This post will show you how to deploy Red Hat AMQ Streams on Red Hat OpenShift 4 backed by Red Hat OpenShift Container Storage 4. Red Hat AMQ Streams is based on Apache Kafka, a popular platform for streaming data delivery and processing.
This post covers a number of concepts:
-
Apache Kafka, Red Hat AMQ Streams and OCS introduction, architecture and use-case
-
Installing the Red Hat AMQ Streams Operator from OpenShift OperatorHub
-
Deploying ZooKeeper and Kafka with persistent storage from OpenShift Container Storage
-
Creating the Kafka topic and Kafka user, using their respective operators
-
Creating a Kafka Producer and Consumer application
-
Testing Kafka High Availability
Introduction
Note: This scenario assumes you already have an OpenShift cluster or have followed the instructions in the Deploying your storage backend using OpenShift Container Storage 4 blog to set up OpenShift Container Storage 4.
Apache Kafka
Apache Kafka is an open source, distributed, partitioned and replicated commit-log based publish and subscribe messaging system. It is one of the most popular messaging systems out there, used for a variety of use cases, ranging from web activity tracking, eventing, metrics, logging, streaming data to data lake and several others. Kafka can handle real-time streams of data, to collect big data, or to do real-time analysis, or both.
Red Hat AMQ Streams
The Red Hat AMQ streams component is a massively scalable, distributed, and high-performance data streaming enterprise distribution based on the Apache Kafka project. Red Hat AMQ Streams makes it easy to run and operate Apache Kafka on OpenShift. AMQ Streams provides three operators.
Cluster Operator
Responsible for deploying and managing Apache Kafka clusters within an OpenShift cluster.
Topic Operator
Responsible for managing Kafka topics within a Kafka cluster running within an OpenShift cluster.
User Operator
Responsible for managing Kafka users within a Kafka cluster running within an OpenShift cluster.

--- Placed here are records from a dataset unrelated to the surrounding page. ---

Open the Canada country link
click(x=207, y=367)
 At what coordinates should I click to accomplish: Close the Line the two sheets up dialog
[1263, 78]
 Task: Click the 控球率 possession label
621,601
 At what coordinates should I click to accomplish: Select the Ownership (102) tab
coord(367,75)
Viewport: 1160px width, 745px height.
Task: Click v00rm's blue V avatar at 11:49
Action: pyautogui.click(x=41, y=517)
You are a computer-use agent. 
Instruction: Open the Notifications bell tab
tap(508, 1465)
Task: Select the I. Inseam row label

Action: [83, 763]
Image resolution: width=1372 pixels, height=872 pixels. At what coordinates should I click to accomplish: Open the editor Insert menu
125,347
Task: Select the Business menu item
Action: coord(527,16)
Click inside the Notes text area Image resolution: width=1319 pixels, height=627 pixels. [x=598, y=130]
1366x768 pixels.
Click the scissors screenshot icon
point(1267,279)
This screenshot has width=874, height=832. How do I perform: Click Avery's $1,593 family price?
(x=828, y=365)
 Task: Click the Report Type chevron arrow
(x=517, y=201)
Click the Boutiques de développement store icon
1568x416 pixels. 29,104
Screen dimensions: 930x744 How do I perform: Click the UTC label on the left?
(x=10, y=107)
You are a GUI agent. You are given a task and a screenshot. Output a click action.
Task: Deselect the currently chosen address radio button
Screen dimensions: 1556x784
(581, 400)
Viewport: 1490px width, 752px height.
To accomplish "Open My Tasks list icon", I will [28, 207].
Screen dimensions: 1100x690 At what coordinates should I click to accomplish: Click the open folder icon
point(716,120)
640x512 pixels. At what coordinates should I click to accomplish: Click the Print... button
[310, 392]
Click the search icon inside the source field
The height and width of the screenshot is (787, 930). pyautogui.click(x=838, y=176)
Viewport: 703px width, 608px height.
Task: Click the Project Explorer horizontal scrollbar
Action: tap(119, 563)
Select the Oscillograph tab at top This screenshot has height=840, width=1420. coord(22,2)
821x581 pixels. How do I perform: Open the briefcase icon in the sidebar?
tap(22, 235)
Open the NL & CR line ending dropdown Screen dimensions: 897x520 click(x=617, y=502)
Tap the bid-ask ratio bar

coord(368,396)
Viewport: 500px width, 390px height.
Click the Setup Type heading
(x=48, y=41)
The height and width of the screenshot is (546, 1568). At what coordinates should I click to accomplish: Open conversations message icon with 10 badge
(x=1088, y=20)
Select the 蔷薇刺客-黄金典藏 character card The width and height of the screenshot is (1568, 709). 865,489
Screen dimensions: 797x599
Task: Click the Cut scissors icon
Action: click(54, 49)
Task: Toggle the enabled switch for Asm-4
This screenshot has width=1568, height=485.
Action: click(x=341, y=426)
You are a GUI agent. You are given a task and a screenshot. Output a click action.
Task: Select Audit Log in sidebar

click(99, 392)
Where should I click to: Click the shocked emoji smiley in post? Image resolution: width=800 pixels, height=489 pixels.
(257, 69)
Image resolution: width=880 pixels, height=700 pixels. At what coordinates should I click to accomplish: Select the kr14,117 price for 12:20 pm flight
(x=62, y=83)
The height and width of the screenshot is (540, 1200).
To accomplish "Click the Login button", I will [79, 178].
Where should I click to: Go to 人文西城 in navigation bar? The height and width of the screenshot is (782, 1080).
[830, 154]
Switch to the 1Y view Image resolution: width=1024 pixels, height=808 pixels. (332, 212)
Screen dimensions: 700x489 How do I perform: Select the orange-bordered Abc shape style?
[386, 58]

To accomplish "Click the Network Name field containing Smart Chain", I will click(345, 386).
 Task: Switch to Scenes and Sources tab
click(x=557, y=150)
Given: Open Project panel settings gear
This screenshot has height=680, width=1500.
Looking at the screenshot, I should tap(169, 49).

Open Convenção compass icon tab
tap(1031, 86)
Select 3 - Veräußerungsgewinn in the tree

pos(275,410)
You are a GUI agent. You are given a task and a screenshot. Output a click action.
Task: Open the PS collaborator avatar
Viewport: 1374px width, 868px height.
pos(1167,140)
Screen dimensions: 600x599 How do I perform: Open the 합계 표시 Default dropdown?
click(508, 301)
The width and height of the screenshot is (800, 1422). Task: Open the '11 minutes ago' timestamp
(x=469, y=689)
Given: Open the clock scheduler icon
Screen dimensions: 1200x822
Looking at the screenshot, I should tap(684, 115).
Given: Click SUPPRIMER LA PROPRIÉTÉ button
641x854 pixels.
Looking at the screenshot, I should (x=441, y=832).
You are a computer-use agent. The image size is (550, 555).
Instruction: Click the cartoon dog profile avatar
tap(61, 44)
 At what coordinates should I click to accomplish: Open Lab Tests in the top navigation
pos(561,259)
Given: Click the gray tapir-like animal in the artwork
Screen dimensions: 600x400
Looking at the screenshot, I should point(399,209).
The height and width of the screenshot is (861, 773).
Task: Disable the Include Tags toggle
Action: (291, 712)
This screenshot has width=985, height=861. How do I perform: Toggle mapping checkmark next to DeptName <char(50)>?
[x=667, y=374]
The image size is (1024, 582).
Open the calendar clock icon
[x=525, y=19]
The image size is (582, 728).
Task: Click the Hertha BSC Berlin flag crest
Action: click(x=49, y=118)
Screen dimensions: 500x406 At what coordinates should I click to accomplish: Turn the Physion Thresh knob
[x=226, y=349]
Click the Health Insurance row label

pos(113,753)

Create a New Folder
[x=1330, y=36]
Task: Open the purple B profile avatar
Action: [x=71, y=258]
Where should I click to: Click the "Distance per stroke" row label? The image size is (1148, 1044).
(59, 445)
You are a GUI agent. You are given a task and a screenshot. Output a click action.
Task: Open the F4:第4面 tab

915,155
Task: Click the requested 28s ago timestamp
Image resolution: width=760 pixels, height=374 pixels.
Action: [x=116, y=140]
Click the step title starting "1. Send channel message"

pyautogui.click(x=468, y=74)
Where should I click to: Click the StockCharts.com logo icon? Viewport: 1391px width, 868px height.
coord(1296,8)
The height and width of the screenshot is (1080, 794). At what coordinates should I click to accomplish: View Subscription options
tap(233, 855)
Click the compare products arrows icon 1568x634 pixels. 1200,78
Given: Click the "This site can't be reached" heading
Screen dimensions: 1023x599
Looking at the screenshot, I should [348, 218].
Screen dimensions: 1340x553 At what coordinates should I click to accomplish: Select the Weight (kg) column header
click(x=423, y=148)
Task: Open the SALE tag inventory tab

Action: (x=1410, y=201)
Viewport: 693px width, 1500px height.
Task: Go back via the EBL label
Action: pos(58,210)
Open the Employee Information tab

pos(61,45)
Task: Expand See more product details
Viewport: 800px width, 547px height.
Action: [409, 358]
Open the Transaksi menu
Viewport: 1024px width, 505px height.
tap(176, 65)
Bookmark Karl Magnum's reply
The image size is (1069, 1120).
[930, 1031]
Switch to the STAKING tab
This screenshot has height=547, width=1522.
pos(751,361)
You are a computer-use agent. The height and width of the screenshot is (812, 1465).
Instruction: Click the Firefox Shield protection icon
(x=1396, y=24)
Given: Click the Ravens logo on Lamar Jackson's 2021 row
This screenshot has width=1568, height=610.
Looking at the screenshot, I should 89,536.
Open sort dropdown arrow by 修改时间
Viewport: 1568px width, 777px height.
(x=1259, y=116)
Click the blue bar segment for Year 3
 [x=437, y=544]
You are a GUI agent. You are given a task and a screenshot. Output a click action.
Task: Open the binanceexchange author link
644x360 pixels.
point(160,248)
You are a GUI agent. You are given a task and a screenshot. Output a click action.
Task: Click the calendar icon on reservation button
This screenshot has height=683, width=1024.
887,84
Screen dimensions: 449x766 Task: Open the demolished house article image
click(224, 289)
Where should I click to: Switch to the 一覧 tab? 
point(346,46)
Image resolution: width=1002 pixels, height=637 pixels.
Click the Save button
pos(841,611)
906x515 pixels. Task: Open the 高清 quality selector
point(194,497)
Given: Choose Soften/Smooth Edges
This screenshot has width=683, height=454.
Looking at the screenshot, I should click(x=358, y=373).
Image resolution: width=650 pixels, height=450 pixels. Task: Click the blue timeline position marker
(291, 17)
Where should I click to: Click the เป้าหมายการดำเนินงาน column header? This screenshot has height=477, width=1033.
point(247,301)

OpenShift Container Storage for AMQ Streams (Kafka)
Kafka has in-build data resiliency capabilities. However, data persistence plays a vital role when it's deployed on a cloud native environment like Kubernetes. Red Hat OpenShift Container Storage has been tightly integrated with Red Hat OpenShift Container Platform, which is the core platform for Red Hat AMQ Streams.
The data persistence needed by AMQ Streams components, namely Apache Zookeeper and Apache Kafka are fulfilled by OpenShift Container Storage block storage persistent volume claims. While typical public cloud block storage offerings could not span availability zones (per their design) with Container Storage your applications enjoy the highest levels of resiliency spanning across availability zones.
This will be described in depth in the next section. Another interesting use case of using Container Storage for AMQ Streams is to move Kafak messages to scalable, distributed S3 compatible object storage for data analytics and long term retention purposes. OpenShift Container Storage is a unified storage solution providing block, object and file interfaces, which makes it a good persistence solution for Apache Kafka.
Installing Red Hat AMQ Streams
Create a new project called amq-streams
from the OpenShift console by navigating to the projects as shown in the next figure:
Note: You can also create the project from the command line: oc new-project amq-streams
.
Make sure to select the amq-streams
project and search AMQ Streams Operator from the OperatorHub.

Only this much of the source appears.